[Source data]
= = = = = = =
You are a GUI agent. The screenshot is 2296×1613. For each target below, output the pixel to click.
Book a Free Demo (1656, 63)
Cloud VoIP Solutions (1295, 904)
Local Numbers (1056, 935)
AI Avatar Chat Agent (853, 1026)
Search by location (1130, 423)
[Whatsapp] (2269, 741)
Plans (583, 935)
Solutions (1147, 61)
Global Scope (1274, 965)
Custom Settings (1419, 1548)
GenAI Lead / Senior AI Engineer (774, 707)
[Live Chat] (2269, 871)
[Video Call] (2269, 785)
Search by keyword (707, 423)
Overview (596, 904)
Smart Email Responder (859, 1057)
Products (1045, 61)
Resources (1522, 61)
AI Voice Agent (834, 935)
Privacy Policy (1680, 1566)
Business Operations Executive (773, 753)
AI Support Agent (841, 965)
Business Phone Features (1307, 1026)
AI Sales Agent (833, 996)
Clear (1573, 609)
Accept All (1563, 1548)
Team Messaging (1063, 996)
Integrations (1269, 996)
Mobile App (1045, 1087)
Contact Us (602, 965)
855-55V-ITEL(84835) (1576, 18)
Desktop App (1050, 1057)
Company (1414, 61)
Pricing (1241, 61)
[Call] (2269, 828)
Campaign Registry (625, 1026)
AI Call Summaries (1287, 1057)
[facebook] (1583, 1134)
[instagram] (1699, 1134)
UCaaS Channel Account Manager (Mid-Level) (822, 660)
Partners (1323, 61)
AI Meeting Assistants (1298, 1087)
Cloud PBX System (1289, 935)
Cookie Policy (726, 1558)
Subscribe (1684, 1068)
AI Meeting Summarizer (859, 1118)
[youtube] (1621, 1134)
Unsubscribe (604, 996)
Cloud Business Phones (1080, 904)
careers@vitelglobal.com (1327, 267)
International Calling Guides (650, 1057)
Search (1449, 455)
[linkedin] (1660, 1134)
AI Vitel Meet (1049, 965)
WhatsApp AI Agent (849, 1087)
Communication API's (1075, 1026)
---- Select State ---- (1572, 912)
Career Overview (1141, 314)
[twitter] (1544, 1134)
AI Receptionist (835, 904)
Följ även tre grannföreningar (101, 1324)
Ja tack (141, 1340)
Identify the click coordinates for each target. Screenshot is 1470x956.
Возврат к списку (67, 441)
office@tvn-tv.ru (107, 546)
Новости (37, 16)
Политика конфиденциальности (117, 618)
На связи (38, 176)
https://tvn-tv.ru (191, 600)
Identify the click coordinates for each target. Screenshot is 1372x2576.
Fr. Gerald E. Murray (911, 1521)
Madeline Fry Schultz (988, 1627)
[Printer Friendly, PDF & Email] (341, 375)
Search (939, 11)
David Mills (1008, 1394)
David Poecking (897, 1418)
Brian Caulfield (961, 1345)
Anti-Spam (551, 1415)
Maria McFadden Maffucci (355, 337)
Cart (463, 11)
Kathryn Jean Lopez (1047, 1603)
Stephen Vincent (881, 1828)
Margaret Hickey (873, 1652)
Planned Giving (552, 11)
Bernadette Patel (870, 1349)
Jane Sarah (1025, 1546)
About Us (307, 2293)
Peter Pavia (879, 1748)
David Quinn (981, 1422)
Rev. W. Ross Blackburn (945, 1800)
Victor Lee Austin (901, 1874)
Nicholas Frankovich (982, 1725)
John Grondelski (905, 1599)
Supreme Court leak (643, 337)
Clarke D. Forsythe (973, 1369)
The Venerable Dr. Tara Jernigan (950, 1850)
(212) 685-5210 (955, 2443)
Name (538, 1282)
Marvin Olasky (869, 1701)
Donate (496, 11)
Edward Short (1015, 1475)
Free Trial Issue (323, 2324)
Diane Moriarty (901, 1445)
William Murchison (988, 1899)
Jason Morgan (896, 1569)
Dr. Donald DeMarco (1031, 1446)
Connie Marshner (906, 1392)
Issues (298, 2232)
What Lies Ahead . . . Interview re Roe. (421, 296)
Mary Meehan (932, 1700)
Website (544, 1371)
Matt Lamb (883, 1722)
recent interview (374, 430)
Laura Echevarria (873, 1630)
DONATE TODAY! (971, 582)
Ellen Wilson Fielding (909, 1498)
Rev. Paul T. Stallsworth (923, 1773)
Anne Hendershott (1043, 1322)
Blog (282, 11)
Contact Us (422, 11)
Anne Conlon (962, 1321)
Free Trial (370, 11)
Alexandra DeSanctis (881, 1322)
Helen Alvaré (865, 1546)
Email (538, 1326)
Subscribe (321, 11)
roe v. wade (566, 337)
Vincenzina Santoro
= = = = = = =
**What is needed**
Every line above from the line with "Margaret Hickey (873, 1652)" to the line with "Helen Alvaré (865, 1546)", inclusive, must be returned exactly; no other line belongs in the reply.

**Solution**
Margaret Hickey (873, 1652)
Planned Giving (552, 11)
Bernadette Patel (870, 1349)
Jane Sarah (1025, 1546)
About Us (307, 2293)
Peter Pavia (879, 1748)
David Quinn (981, 1422)
Rev. W. Ross Blackburn (945, 1800)
Victor Lee Austin (901, 1874)
Nicholas Frankovich (982, 1725)
John Grondelski (905, 1599)
Supreme Court leak (643, 337)
Clarke D. Forsythe (973, 1369)
The Venerable Dr. Tara Jernigan (950, 1850)
(212) 685-5210 (955, 2443)
Name (538, 1282)
Marvin Olasky (869, 1701)
Donate (496, 11)
Edward Short (1015, 1475)
Free Trial Issue (323, 2324)
Diane Moriarty (901, 1445)
William Murchison (988, 1899)
Jason Morgan (896, 1569)
Dr. Donald DeMarco (1031, 1446)
Connie Marshner (906, 1392)
Issues (298, 2232)
What Lies Ahead . . . Interview re Roe. (421, 296)
Mary Meehan (932, 1700)
Website (544, 1371)
Matt Lamb (883, 1722)
recent interview (374, 430)
Laura Echevarria (873, 1630)
DONATE TODAY! (971, 582)
Ellen Wilson Fielding (909, 1498)
Rev. Paul T. Stallsworth (923, 1773)
Anne Hendershott (1043, 1322)
Blog (282, 11)
Contact Us (422, 11)
Anne Conlon (962, 1321)
Free Trial (370, 11)
Alexandra DeSanctis (881, 1322)
Helen Alvaré (865, 1546)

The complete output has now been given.